┌─ ВЫБРАННЫЙ ОТРЫВОК

Если поначалу Салтыков ждал поддержки от «пошехонских литераторов», то теперь он все чаще думает об отношении к себе этой «отвлеченной персоны», ради которой он трудился, — «пошехонского читателя». Как-то он, этот читатель, воспримет исчезновение самого популярного и распространенного демократического журнала и прекращение столь сладостного общения при посредстве мысли, останется ли равнодушен или как-то выразит свою солидарность? И вот, после трех с половиной месяцев, в письме к Михайловскому: «О читателе скажу Вам, что хотя я страстно его люблю, но это не мешает мне понимать, что он великий подлец». Как же это так, почему?
Ведь еще раньше, до закрытия журнала, замечал Михаил Евграфович, что, собственно, никто ничем не интересуется, никто ничего не читает. «Одно стремление всюду: уставиться лбом в стену и в этом положении замереть». Усталость и равнодушие охватили общество, и читатель становится другой — если можно так сказать — «уличный»; подавай ему какое-нибудь «Словесное удобрение», серьезная книга уже не интересует, всякий выписывает или газету, или иллюстрированный журнал (знамение новейшей — «уличной» эпохи). От такой публики нечего и ждать, кроме равнодушия.
А с другой стороны, возможны ли публичные выражения общественного сочувствия? Вот в Киеве студенты по случаю пятидесятилетия университета устроили демонстрацию и распространяли прокламации, в которых, в частности, обвиняли власти в закрытии «лучших журналов и библиотек», разумея, конечно, прежде всего «Отечественные записки». Значит, в имени моем, думал Салтыков, заключается что-то «инфекционное» и возмутительное. Тут, пожалуй, и в самом деле опять окажешься где-нибудь в Вятской губернии или (чего же лучше?) в Тифлисе.
С раздирающей сердце тревогой думал о детях. Он готов был молиться, как маленький мальчик, как простая деревенская баба, с причитаниями и рыданиями, как какая-нибудь кормилица Домнушка, — о том, чтобы его дети не познали всей горечи и страданий его жизни, чтобы они были счастливы. Но в самой глубине души в возможность для них покоя и счастия не верил, напрасных и горьких иллюзий не питал. Что-то ждет их в будущем, может быть, не столь далеком? Детей было так жалко, что и сказать нельзя. Ведь и Елизавета Аполлоновна не крепка здоровьем, да и беспорядочна и неосторожна: «Вот будет ужас, ежели попадут птенцы в передел к родственникам», в особенности Дмитрию Евграфовичу, Иудушке. «Просто страшно делается, не за себя, — за мертвое тело и страшиться нечего, — а за детей. Ведь им жить придется, а как? Одна надежда — на трусость, но какая надежда?» А ведь так страстно желалось, — может быть, вспоминались удивительные слова одного из героев Достоевского, — «взлелеять для жизни чистое и прекрасное существо».

└─
┌─ ИСХОДНЫЕ ДАННЫЕ

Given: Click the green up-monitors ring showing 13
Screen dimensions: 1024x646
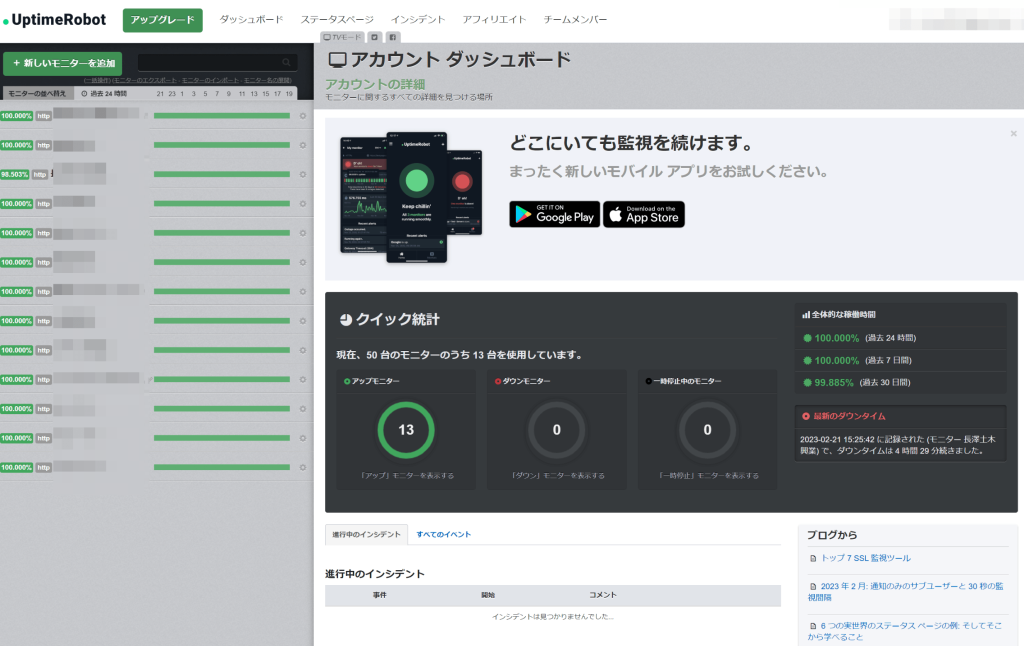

└─

*ЧТО СДЕЛАТЬ*.
Напишите продолжение отрывка о Салтыкове и его мыслях после закрытия журнала, начав сразу после последней фразы. Список здесь не понадобится.

*ОТВЕТ*.
Салтыков скорбел не только потому, что ему «душу запечатали». «Запечатали душу» и его журналу. «Поистине, это был единственный журнал, имевший физиономию журнала, — писал он 26 мая П. В. Анненкову, — насколько это в Пошехонье возможно. Стасюлевич издает ежемесячный альманах <Салтыков имеет в виду журнал „Вестник Европы“, о котором в другом письме он высказался еще более резко: „тараканье кладбище“.> Юрьев — что-то колеблющееся, неопределенное <речь идет о московском либерально-славянофильском журнале „Русская мысль“, который издавал в Москве приятель Салтыкова Сергей Андреевич Юрьев>... Не только мне, но никому из молодых нет охоты писать. Наиболее талантливые люди шли в „Отечественные записки“, как в свой дом, несмотря на мою нелюдимость и отсутствие обворожительных манер. Мне — доверяли, моему такту и смыслу, и никто не роптал, ежели я изменял и исправлял. В «Отечественных записках» бывали слабые вещи, но глупых — не бывало». Сюда, в «Отечественные записки», нес свои очерки гениальный, но исстрадавшийся и изболевшийся Глеб Успенский, сюда пришел с романами из уральской жизни талантливейший Д. Н. Мамин-Сибиряк, здесь печатался мучительно прекрасный Всеволод Гаршин... Здесь публиковались способные беллетристы Ясинский и Эртель... Да разве всех упомнишь. «Скучно, погано писать сделалось — вот что слышишь. И хотя, разумеется, нужда заставит писать, но можно себе представить, что выйдет из этой вымученности. Я Вам скажу прямо, — продолжал Салтыков в том же письме Анненкову: — большинство новых литературных деятелей, участвовавшее в других журналах, только о том и думало, чтобы в „Отечественные записки“ попасть. Вот Вам характеристика журнала, и позволяю себе думать, что в этой характеристике я занимал свое место». И вот журнала нет. Это весьма чувствительный «переполох» не только в моей жизни, в моей душе, думал Салтыков, — это переполох в литературе. Ведь новым-то писателям места не оказывается. Не идти же к Каткову в «Русский вестник» или на «тараканье кладбище» Стасюлевича. (Правда, самому Салтыкову вскоре не останется ничего другого, как появиться среди обитателей «тараканьего кладбища»). Он, привыкший работать в общем тоне и в своем месте, понимал, что общего тона и своего места больше уже не будет.
Но растревоженная и возбужденная мысль не могла остановиться и продолжала работать в прежнем привычном напряжения. Это была мысль сатирика и публициста. И в то же время прежнего владения собой, прежнего вдохновения, той комической силы, что рождала гениальные образы, не было. Ведь еще в прошлом году, обремененный многочисленными заботами и невзгодами, с ужасом думал о скором творческом оскудении: «Не нахожу нужных выражений, обнаруживаю полное бессилие в создании образов». А что может быть ужаснее для художника, как иссякновение способности «рождать образы».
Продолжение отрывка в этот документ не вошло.